Collected data entries:
☆ ☆ ☆ ☆
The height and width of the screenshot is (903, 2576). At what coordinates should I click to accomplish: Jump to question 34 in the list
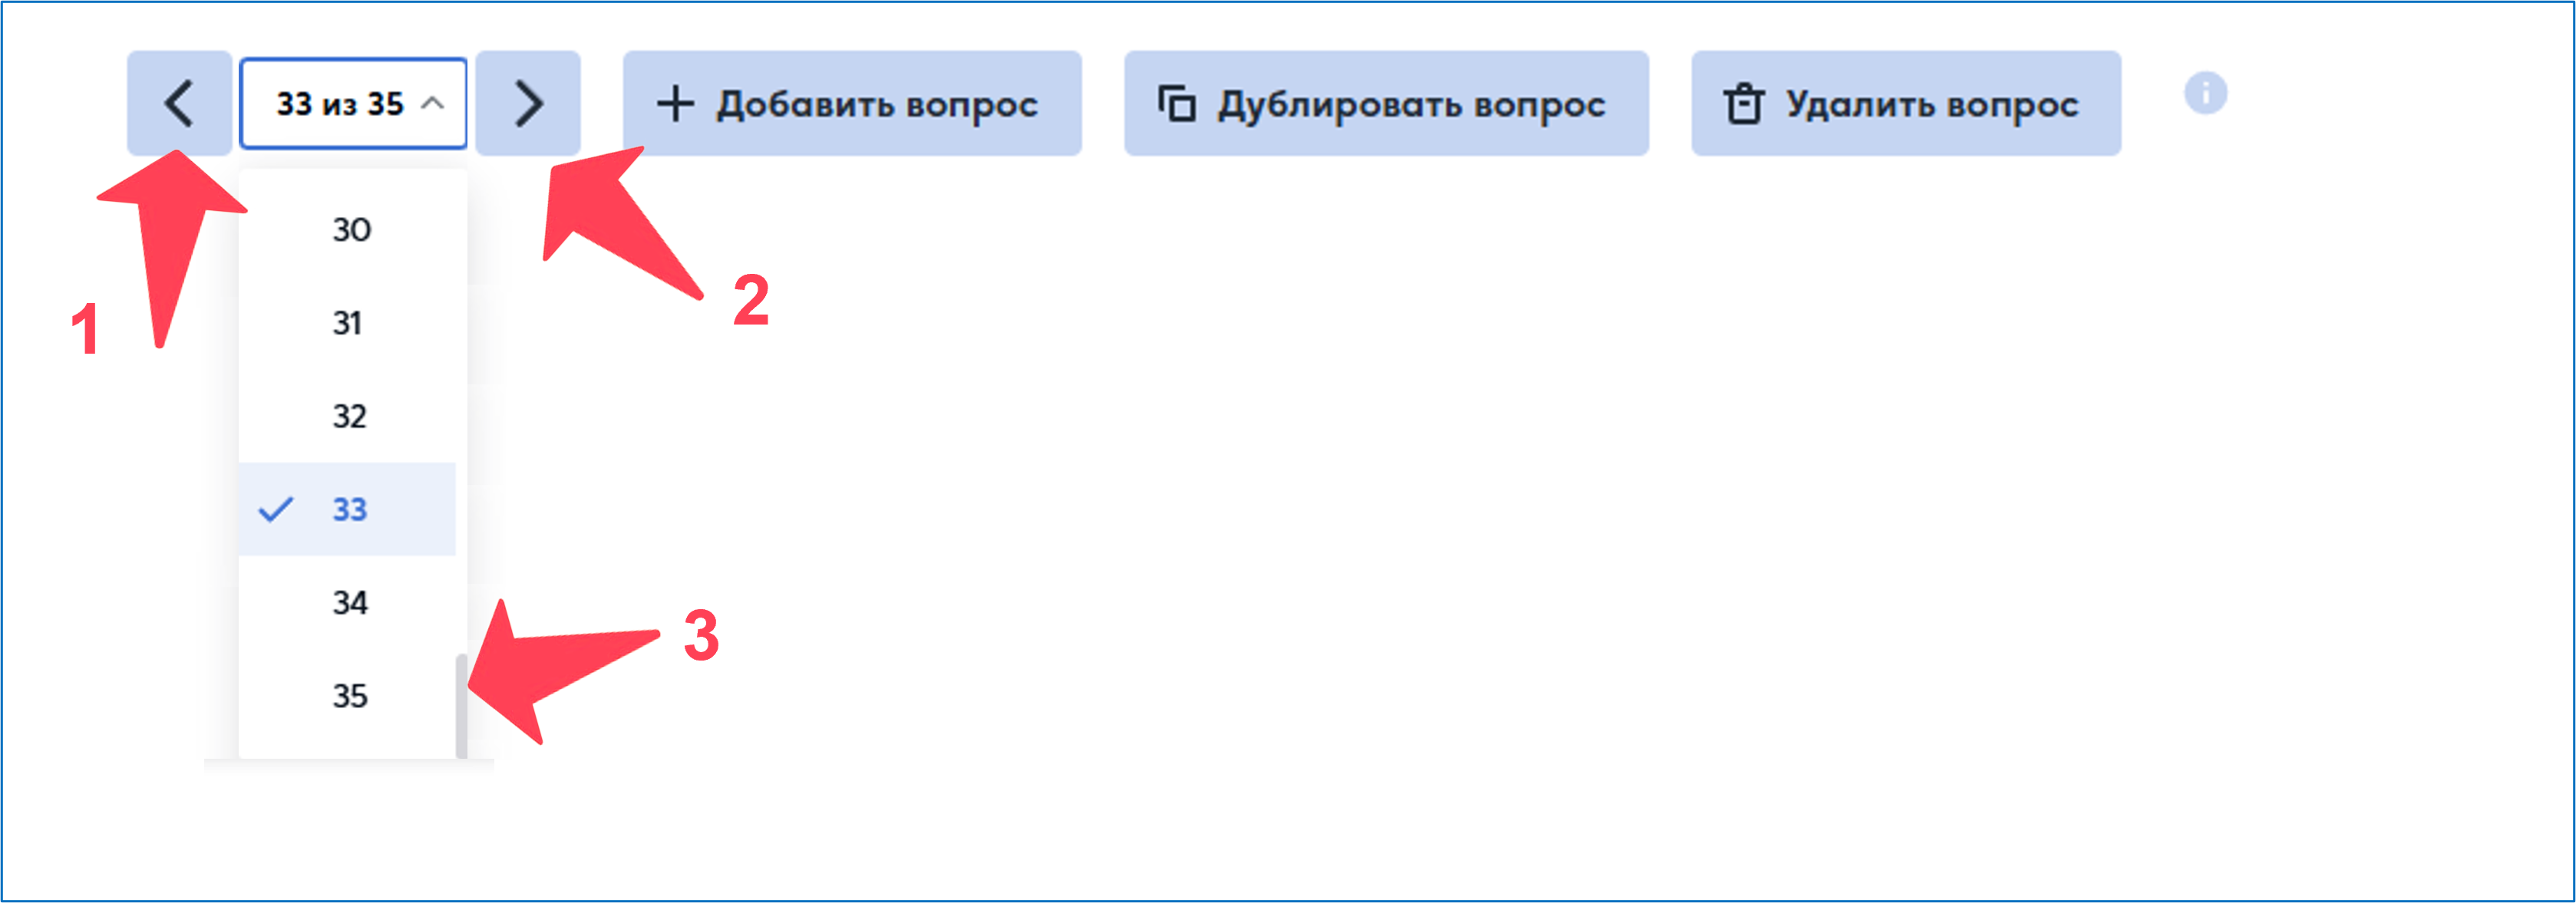(x=350, y=602)
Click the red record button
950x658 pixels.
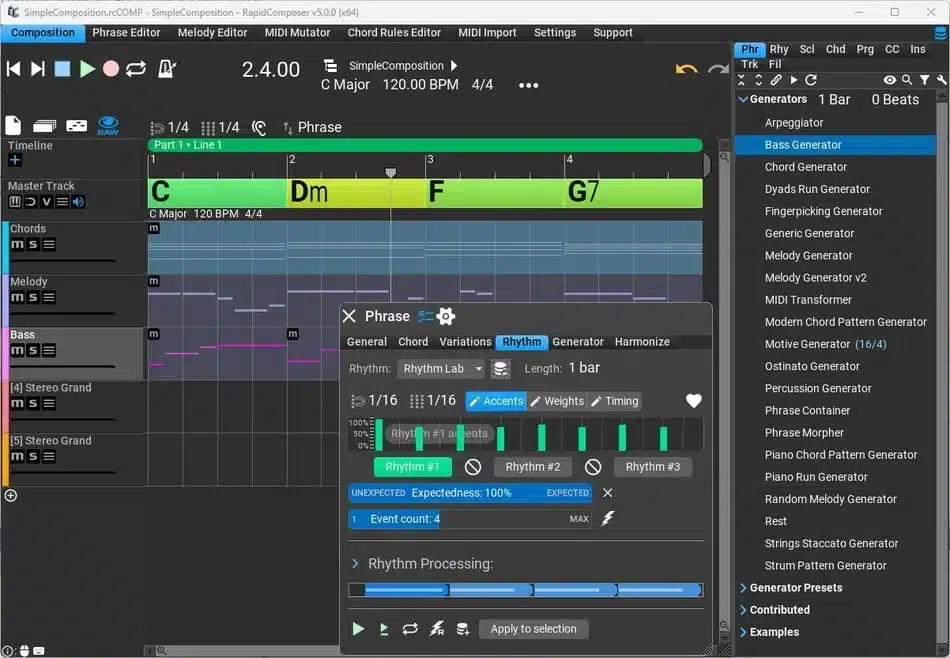click(x=111, y=69)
☆ ☆ ☆ ☆
Your task is to set down every entry exactly, leaving out any picture it contains.

- Response to this exercise
The height and width of the screenshot is (903, 2576). At what coordinates should I click to accomplish: Jump to question 34 in the list
(x=350, y=602)
Click the red record button
950x658 pixels.
click(x=111, y=69)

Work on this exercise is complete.